Hem eğleneceğiz hem birlikte üreteceğiz
Kampımızda 19 Mart sürecinden sonra kazanımlarımızın daha ileriden olması ve gençliğin kendi sözünü söyleyecek alanları üretebilmesi için yan yana gelecek ve tıpkı 98 gençliği gibi birlikte üreteceğiz. Geçen yıl kampın üniversite forumunun bir çıktısı olarak tespit ettiğimiz ÖTK’ler birçok üniversitede örgütlenmeye çalışılmış kimisinde başarıyla sonuçlanmıştı. Hacettepe açısından19 Mart süreci bizlere bu ihtiyacın ne kadar elzem olduğunu da göstermiş oldu.
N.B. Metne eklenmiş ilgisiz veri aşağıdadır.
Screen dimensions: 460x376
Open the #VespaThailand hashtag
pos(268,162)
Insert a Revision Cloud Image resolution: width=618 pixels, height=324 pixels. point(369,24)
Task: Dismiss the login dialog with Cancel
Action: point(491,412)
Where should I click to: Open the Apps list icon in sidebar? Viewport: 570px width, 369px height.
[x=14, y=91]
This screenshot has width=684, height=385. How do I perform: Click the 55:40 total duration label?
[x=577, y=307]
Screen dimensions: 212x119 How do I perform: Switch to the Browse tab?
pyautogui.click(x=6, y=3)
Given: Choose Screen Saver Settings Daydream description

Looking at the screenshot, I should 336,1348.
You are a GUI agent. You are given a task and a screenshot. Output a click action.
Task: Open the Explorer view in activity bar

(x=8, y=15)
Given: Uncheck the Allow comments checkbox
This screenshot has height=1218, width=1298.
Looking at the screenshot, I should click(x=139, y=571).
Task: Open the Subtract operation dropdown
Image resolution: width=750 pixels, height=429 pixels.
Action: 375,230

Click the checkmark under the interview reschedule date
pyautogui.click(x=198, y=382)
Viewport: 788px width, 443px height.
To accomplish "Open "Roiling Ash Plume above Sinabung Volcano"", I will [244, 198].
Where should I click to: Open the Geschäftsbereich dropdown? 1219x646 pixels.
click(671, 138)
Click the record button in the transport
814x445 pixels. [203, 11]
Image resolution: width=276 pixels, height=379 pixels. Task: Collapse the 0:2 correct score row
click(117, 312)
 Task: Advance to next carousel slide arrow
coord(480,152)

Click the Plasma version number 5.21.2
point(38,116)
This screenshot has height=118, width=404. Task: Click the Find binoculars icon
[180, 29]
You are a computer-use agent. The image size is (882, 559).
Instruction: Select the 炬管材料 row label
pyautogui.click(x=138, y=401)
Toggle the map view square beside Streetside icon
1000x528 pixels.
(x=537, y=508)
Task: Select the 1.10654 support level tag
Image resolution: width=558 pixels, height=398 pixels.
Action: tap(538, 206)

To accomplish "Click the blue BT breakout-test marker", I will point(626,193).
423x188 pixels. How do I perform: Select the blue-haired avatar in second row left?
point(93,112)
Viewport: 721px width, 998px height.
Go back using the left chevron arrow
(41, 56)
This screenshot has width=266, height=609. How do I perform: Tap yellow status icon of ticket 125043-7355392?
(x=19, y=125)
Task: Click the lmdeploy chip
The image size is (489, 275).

Bir yandan denize girip konserlerde eğlenirken diğer yandan kampın her bir köşesinden farklı sorunlara çözüm arayan sesleri beraber üretecek, okul sıralarımıza döndüğümüzde ihtiyacımız olan rotayı beraber çizeceğiz. Birbirimizden ne kadar farklı olsak da yan yana geldiğimizde ne kadar değiştirici bir güce sahip olduğumuzu bir kez daha görecek, kampın bize kazandırdığı bu bilinçle hayatımıza devam edeceğiz. Bugün önümüzde çadırının, yemeğinin, kantininin biz gittiğimizde hazır olduğu bir kampı maddi olarak örgütlemek için belki olanaklarımız kısıtlı ancak kampımızın sponsorsuz olması ve gençliğin örgütlenme deneyimleriyle kampımızın örgütlenmesi bizleri kamp alanında bağımsız kılan şeyin ta kendisi. Bu satırları okuyan her bir arkadaşım bu kampın hem katılımcısı hem de örgütleyicisi olmalıdır ki kamp ateşimiz daha çok genişlesin, dayanışmamız o kadar büyüsün. Kampta görüşmek dileğiyle.